When repeatedly questioned by Tory assembly members in open sessions, M  Khan and his deputy Seb Dance—a former member of the European Parliament—told the London Assembly that they had not been informed in advance of the findings of the ULEZ survey.

Internal emails, which were made public today, show that the Mayor was, in fact, privately informed on the ULEZ survey findings on September 29 before to their official publication.

More than 200 pages of internal email as well as papers from the Mayor’s top advisors and TfL directors from the last several weeks of the ULEZ consultation process are included in the records that were made public today.

The Tories assert that the evidence supports their assertion that the Mayor’s office interfered with the consultation process, distorting the findings and lowering the number of people opposed to Sadiq Khan’s ULEZ extension.

Drivers will have to pay £12.50 per day to drive in London if their car is older than 2015 for diesel and 2005 for petrol as a result of the decision to extend ULEZ to outside London.

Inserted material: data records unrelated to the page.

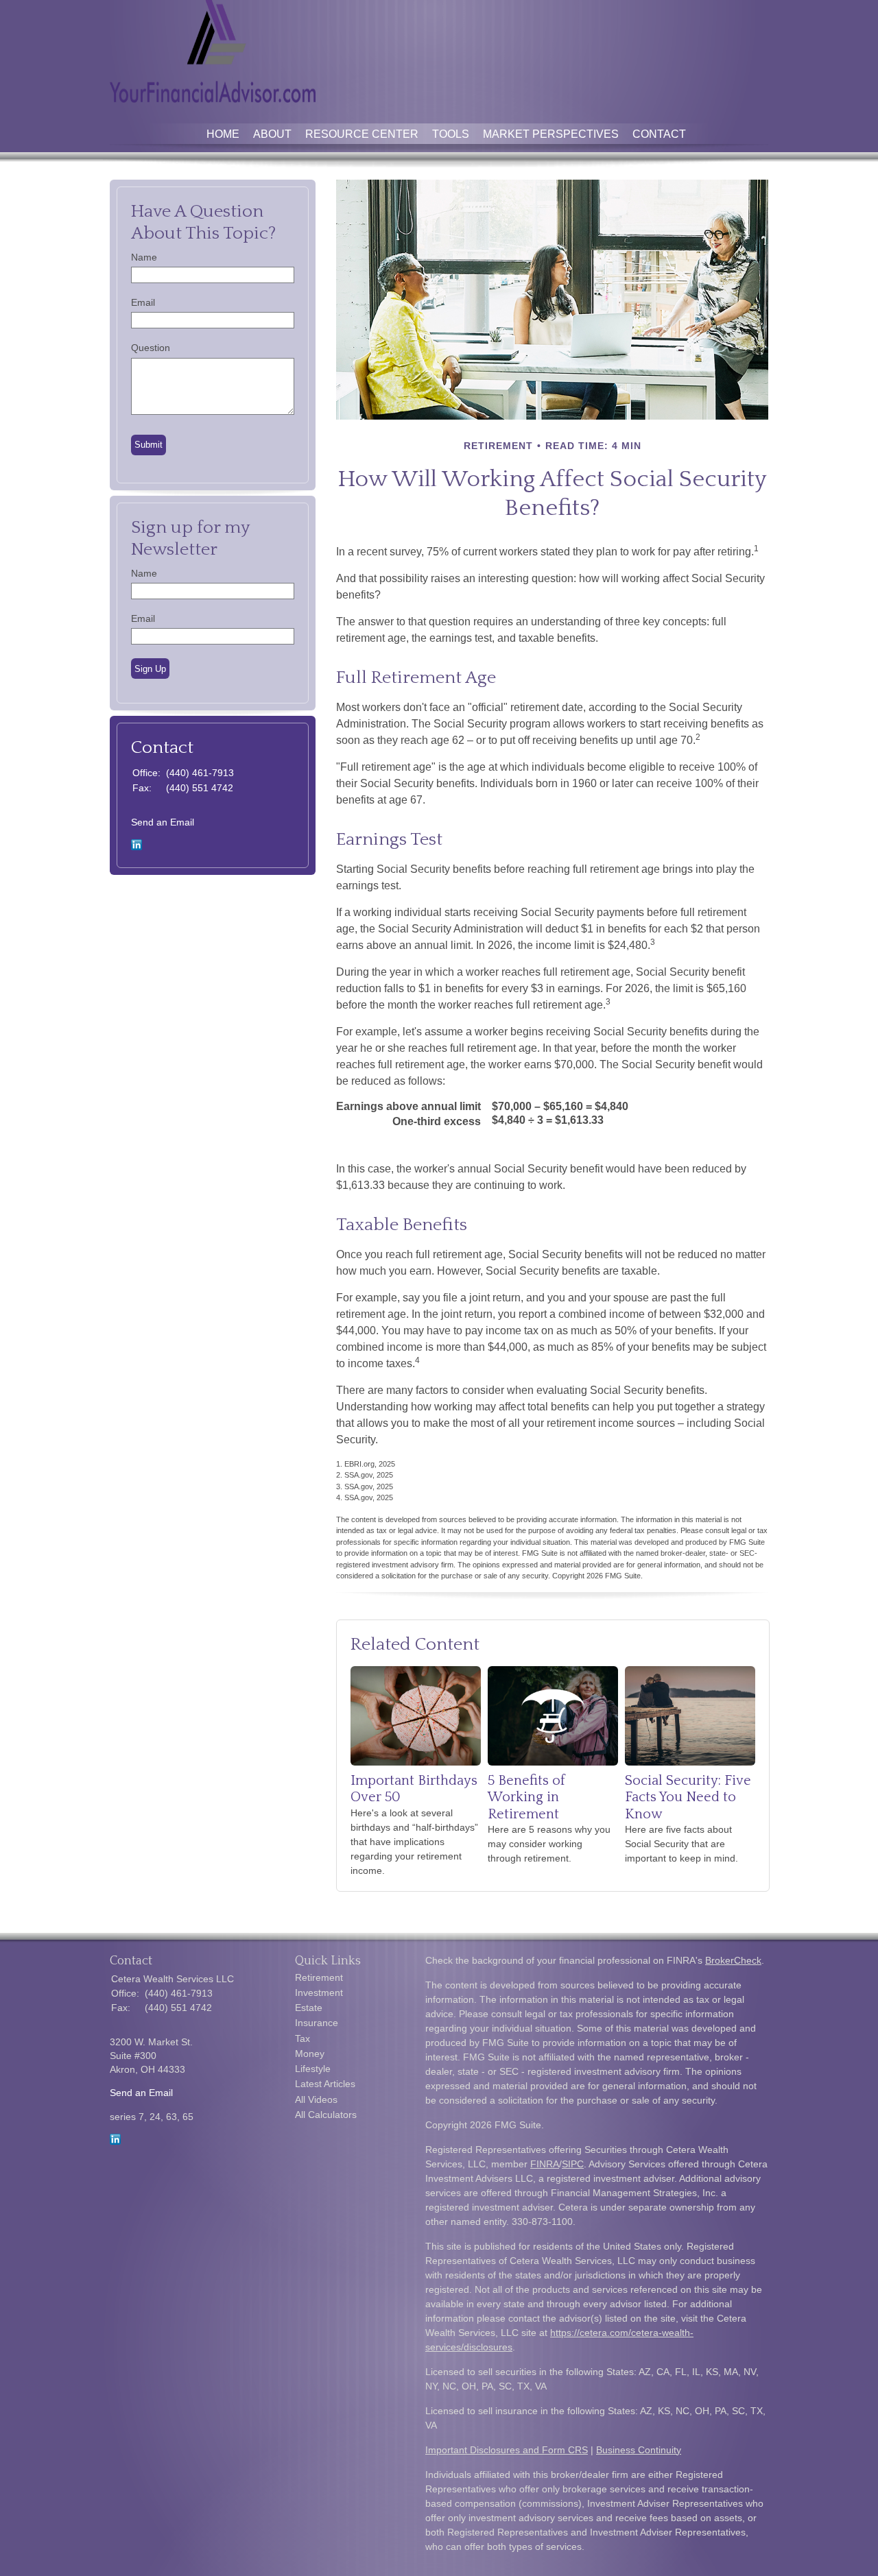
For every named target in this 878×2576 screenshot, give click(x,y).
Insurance (316, 2022)
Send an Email (162, 822)
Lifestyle (313, 2068)
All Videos (316, 2099)
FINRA (544, 2163)
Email (143, 302)
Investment (319, 1992)
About (272, 134)
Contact (659, 134)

Thousands of replies, 90% of which opposed the expansion, were also removed from the final ULEZ survey findings, according to the records, after an intervention by the Mayor’s top advisors.

In the final tally, the intervention reduced total opposition from 62% to 59%, a 3 percentage point decrease.

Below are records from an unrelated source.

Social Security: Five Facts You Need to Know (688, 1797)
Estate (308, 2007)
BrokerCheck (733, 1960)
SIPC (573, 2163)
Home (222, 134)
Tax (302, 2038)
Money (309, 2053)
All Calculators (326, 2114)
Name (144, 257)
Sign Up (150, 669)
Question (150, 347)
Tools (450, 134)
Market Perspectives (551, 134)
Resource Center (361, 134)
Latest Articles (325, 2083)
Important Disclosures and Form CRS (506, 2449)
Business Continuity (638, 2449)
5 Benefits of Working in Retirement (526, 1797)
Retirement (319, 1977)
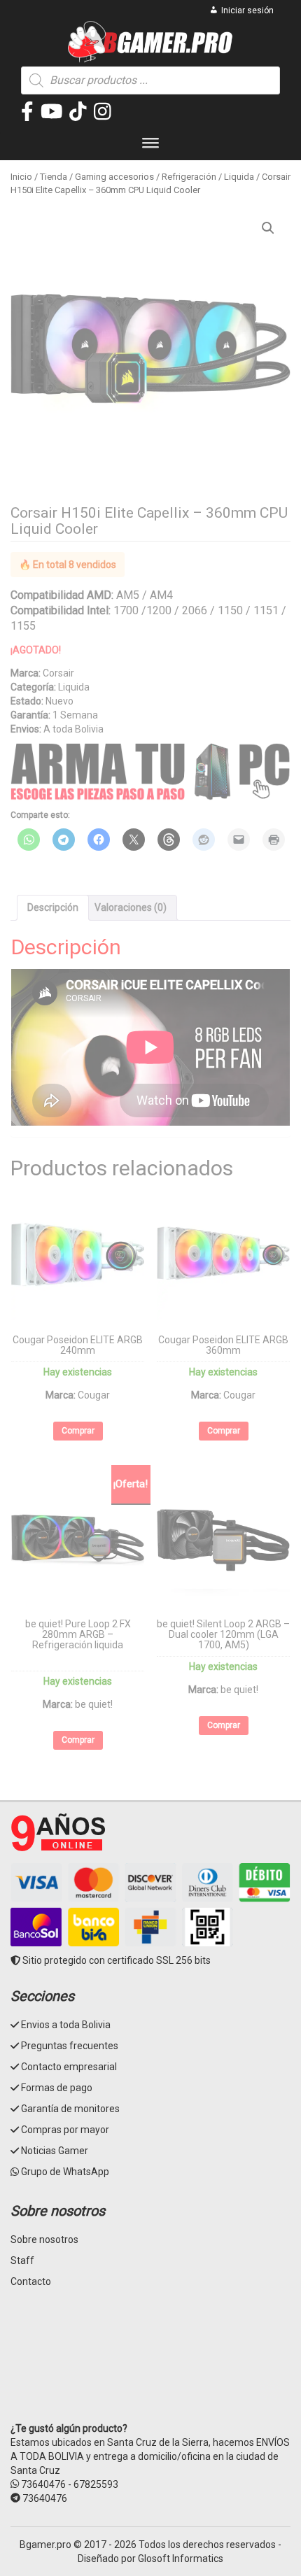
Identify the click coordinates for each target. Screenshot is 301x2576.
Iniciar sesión (247, 10)
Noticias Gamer (54, 2150)
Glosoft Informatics (180, 2558)
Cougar (94, 1395)
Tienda (53, 176)
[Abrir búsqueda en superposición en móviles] (150, 80)
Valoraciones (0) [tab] (130, 907)
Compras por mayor (65, 2129)
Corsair (58, 673)
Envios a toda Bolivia (66, 2024)
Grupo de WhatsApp (65, 2171)
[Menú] (150, 146)
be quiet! (94, 1704)
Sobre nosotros (44, 2239)
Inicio (21, 176)
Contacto (30, 2281)
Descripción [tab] (52, 907)
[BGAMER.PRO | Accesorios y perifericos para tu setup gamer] (151, 42)
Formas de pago (56, 2087)
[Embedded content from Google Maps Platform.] (150, 2365)
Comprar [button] (78, 1431)
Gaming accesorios (114, 176)
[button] (268, 228)
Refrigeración (189, 176)
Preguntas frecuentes (69, 2045)
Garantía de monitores (70, 2108)
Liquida (239, 176)
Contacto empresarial (69, 2066)
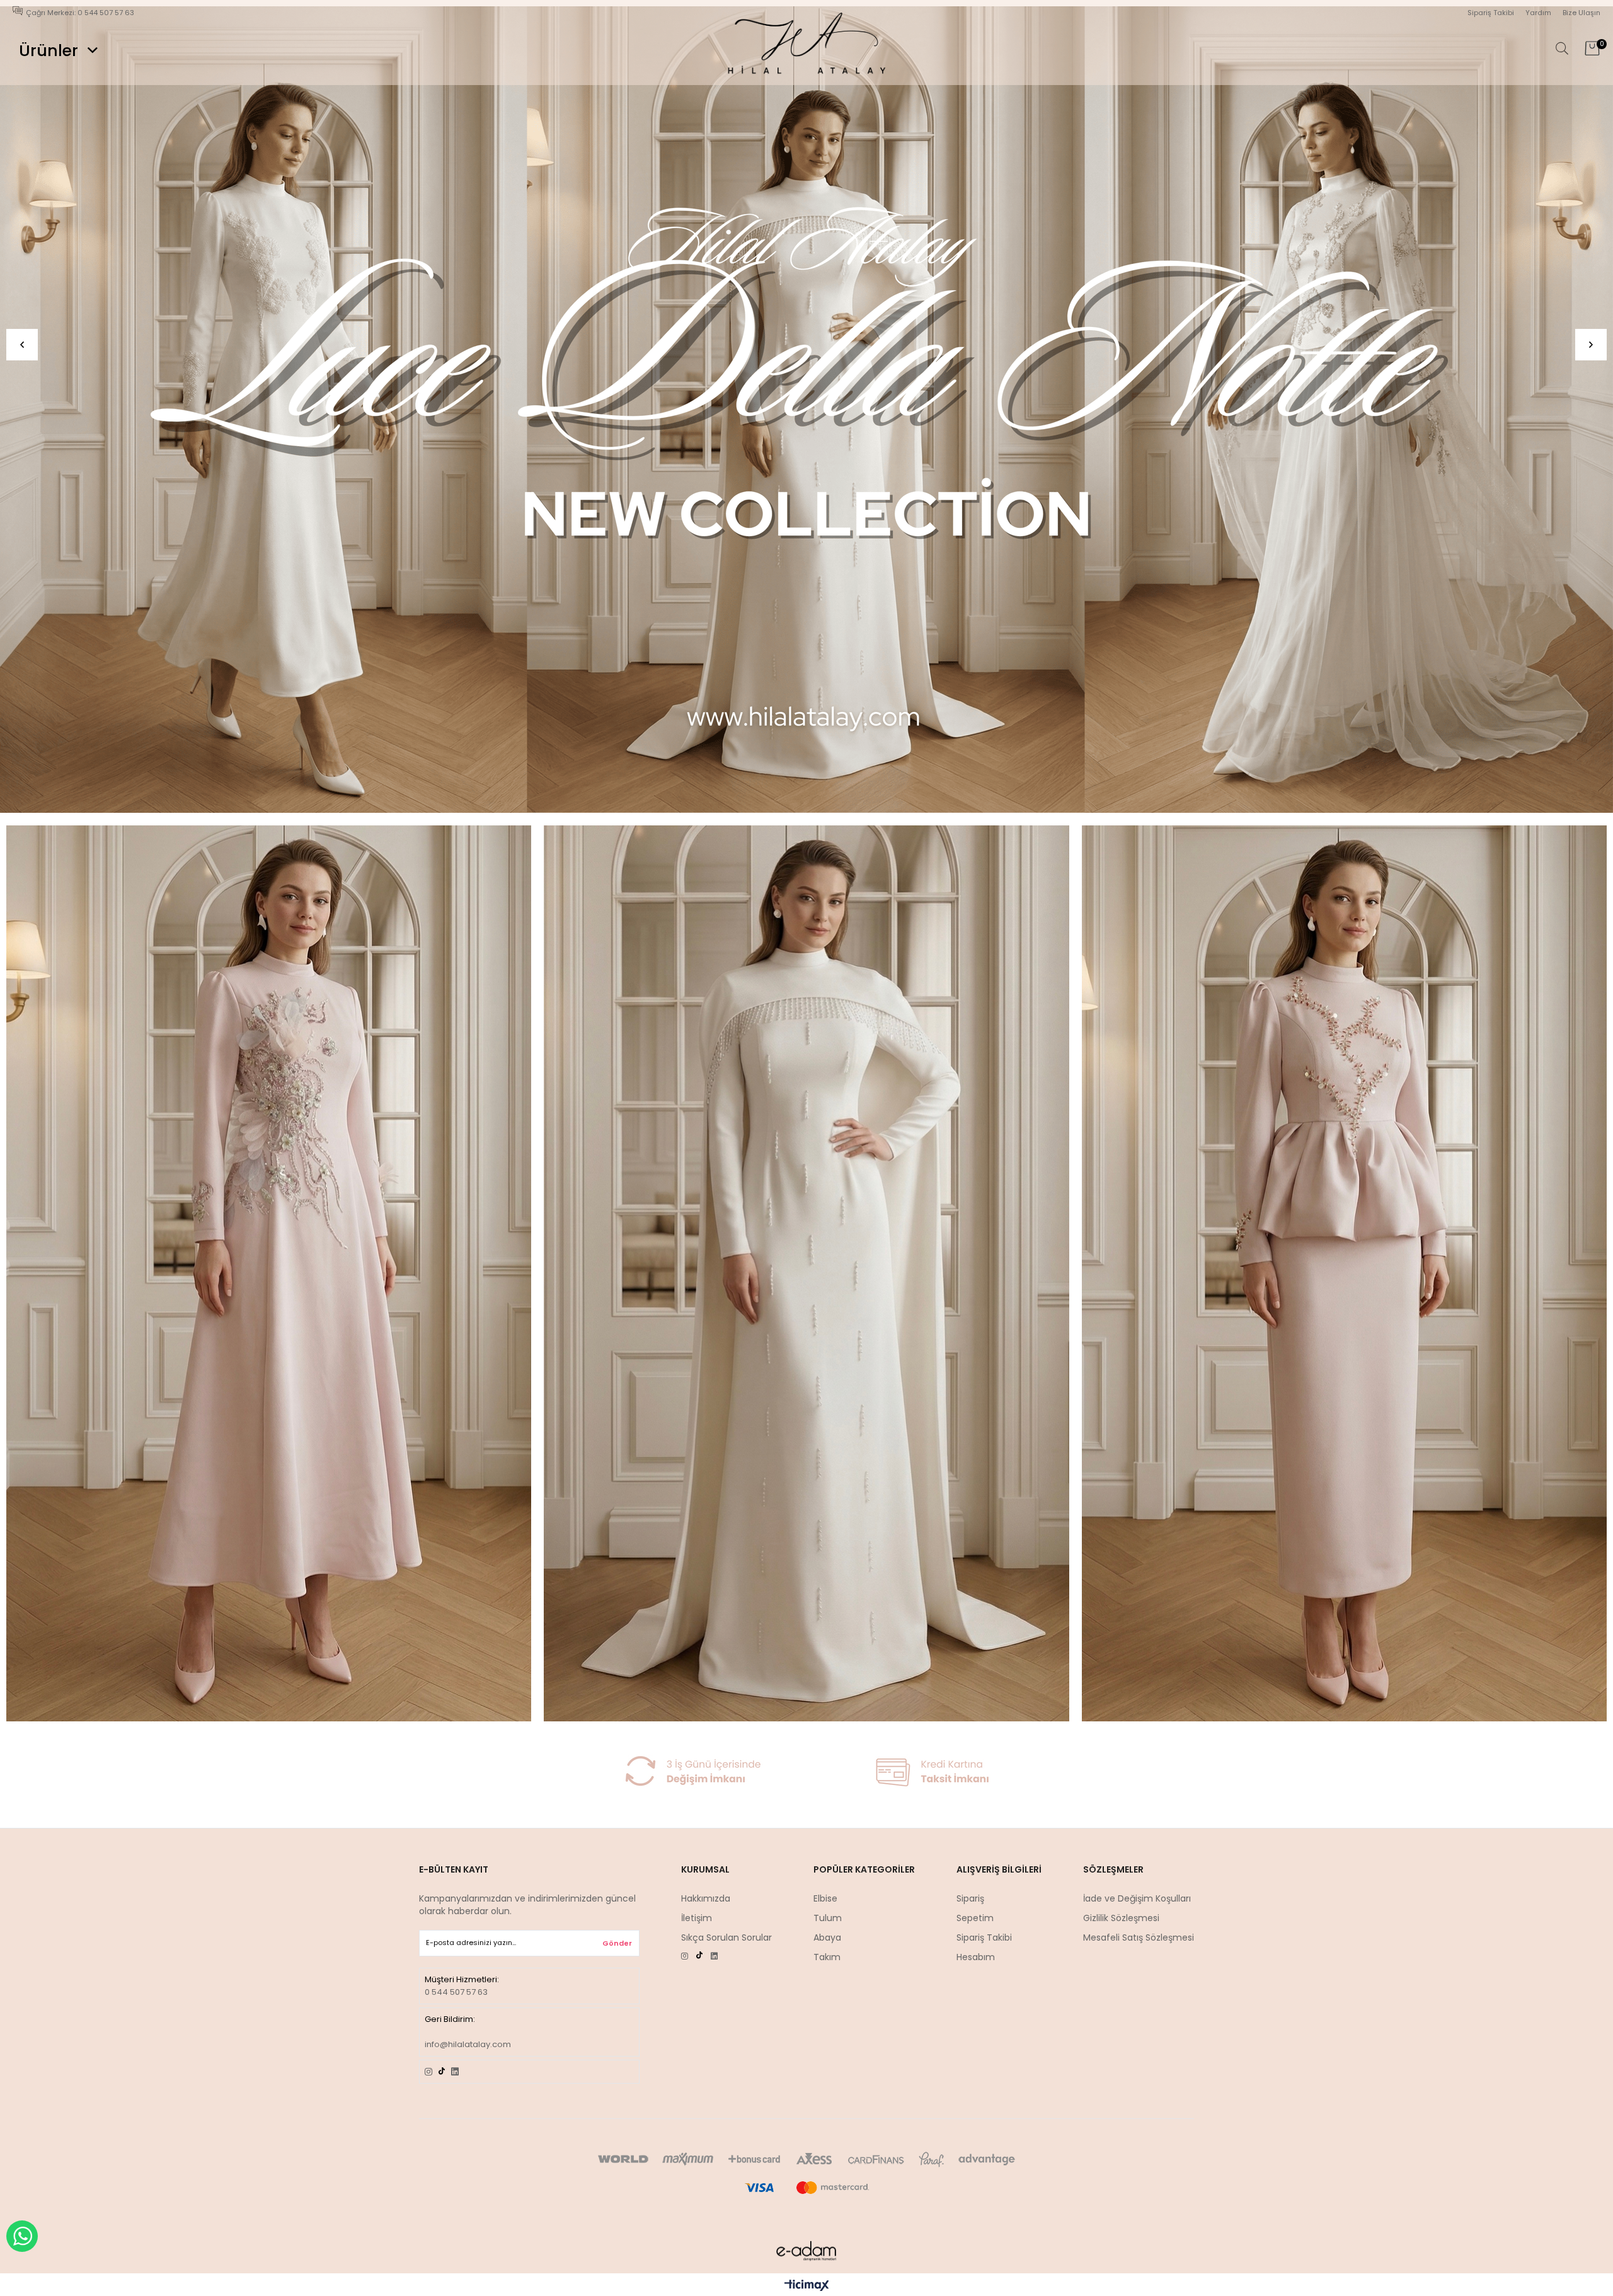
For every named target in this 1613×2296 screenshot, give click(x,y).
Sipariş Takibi (1490, 13)
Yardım (1538, 13)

A spokesman for Mr Khan responded to the accusations: “The real scandal is that toxic air leads to the death of thousands of Londoners every year, which is why the Mayor took the difficult decision to expand the ULEZ London-wide. 

“The Mayor made the decision after considering TfL’s full final report on the consultation responses.  

“The consultation was not a referendum, however, TfL made a number of modifications to the scheme following feedback received in the consultation. This included addressing cost of living concerns with a £110m scrappage scheme for low-income Londoners and extending the exemptions for disabled Londoners.

“TfL takes its responsibility to run robust and legally compliant consultations extremely seriously, with an independent consultancy putting together the final analysis and report, and any suggestion that TfL or the Mayor has sought to influence the results of the ULEZ consultation is simply untrue.

“As part of a rigorous consultation process, it was right for TfL to seek responses from as wide a range of Londoners as possible, including young Londoners – whose lives will be affected by air pollution for years to come.”